My stable diffusion output looks awful. I've been trying to recreate the xkcd ab...

CuriouslyC · on Sept 13, 2022

SD isn't great at generating images for detailed, weird prompts (at least not compared to DALL-E2). If you're not great at prompt writing or just having bad luck, you can use img2img with a rough sketch of what you want.

capitalsigma · on Sept 13, 2022

Here, a less specific prompt:

"Portrait of Joe Biden in the oval office, 4k render"

First attempt: https://pasteboard.co/IYo5m6KeaqF4.png

OK, I'll grant you that all of the parts of a face are there and reasonably correct (except for the bottomless pits of darkness in his nose and mouth)

Second attempt, I end up with these weird artifacts in his head half of the time (3/5 of my generated images)

* https://pasteboard.co/xDFv9KD7Or4U.png

* https://pasteboard.co/j7PqHPgorZ9G.png

Am I holding it wrong somehow?

filoleg · on Sept 13, 2022

What is your guidance scale number, the number of iterations, and the chosen sampler? Those would be very relevant to know. Pretty much the most relevant thing aside from the prompt itself.

Setting guidance scale number higher typically results in imagery getting trippier and more surreal with more artifacts. So i feel like that's the main culprit for the artifacts.

I am pretty curious to see how far we can get with this prompt. So I will try playing with it later today and post the results and what I found in a reply to this comment.

capitalsigma · on Sept 14, 2022

I'm using the default settings on the webui, here are the parameters:

``` Portrait of Joe Biden in the oval office, 4k render seed:1331361607 width:512 height:512 steps:50 cfg_scale:7.5 sampler:k_lms ```

filoleg · on Sept 14, 2022

Thanks for providing the seed, because that would let me show you how exactly the parameters can affect your specific image without generating a "random" different one every time.

Check out the exact same seed and prompt and cfg_scale, but with the steps aka iteration number at 100 (50 in general feels way too low, even for the samplers that are kinda good with low iteration numbers).

https://pasteboard.co/I6yXg5mZip6D.png

Obvious glitchiness in the face. Below is the same one, but with a k_euler_a sampler (I don't use k_lms, mostly k_euler_a or k_dpm_2_a) + 100 iterations.

https://pasteboard.co/xaTJiN6eVhm2.png

Less glitchiness, but Joe looks more caricature-like, than real.

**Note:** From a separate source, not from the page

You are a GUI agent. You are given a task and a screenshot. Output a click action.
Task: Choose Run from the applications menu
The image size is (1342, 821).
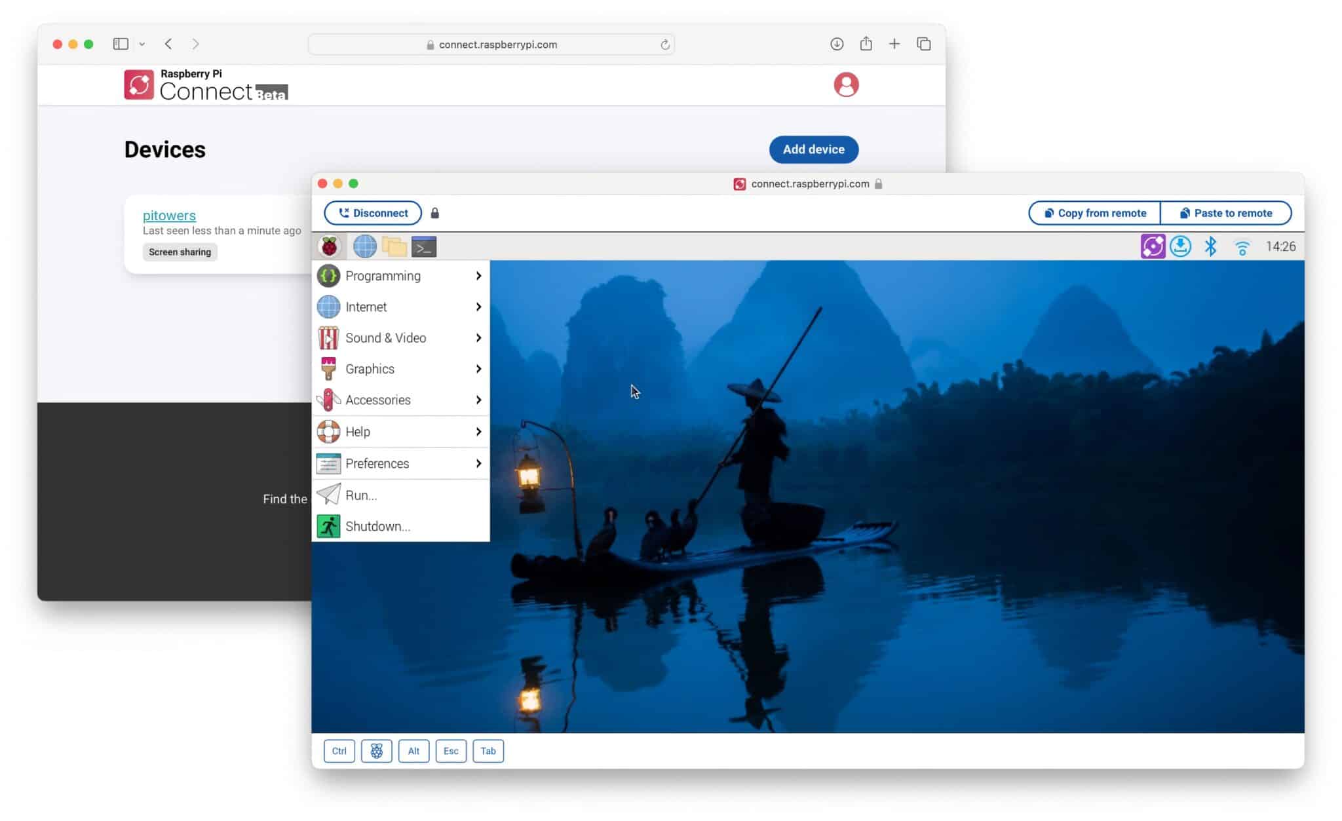pos(361,495)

And also, not super quite like Joe. Let's try the same, but at 150 iterations and set the CFG at 10.

https://pasteboard.co/a9OigPXS9Ky1.png

Not much different in terms of realism, but the person looks distinctly way more like Joe. Let's up the iteration number to 200.

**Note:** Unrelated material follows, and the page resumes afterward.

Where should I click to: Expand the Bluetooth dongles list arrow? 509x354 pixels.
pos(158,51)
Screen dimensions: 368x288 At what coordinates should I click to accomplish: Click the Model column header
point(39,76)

https://pasteboard.co/ey0ZzC110CrK.png

We got a bit closer to what we wanted. Faces are a bit of a difficult thing to do, but i think we can figure it out. Overall, it feels a bit "wobbly". I noticed that it tends to be beneficial to decrease the CFG as you increase iteration number, if you want photos to be more photorealistic. Let's set it to 6, and the iteration at 200.

https://pasteboard.co/na1fH54LkqO2.png

I would say this looks pretty good, but I think we can do better. The important part is imo the prompt, and I think we can edit yours to get a bit better results. Here is the result for "portrait of Joe Biden in oval office, dslr" with 200 iterations, CFG at 6, and k_euler_a sampler.

https://pasteboard.co/noHbMgxhLU4s.png

That one was probably my favorite (or maybe it was the one before).

Overall, you can play with this almost infinitely. Adding different words to the prompt in different spots can yield pretty different results. And that's not even mentioning all the parameters one can tune.

deadcoder0904 · on Sept 23, 2022

that was a cool detailed breakdown.

how did you learn all that? i'm a noob at prompt engineering but would love to know how to get good at it with the least amount of time.

any good reasources to get up to speed?

dickholesalad · on Sept 13, 2022

You might try using image to image with the comic and previously mentioned prompt as inputs.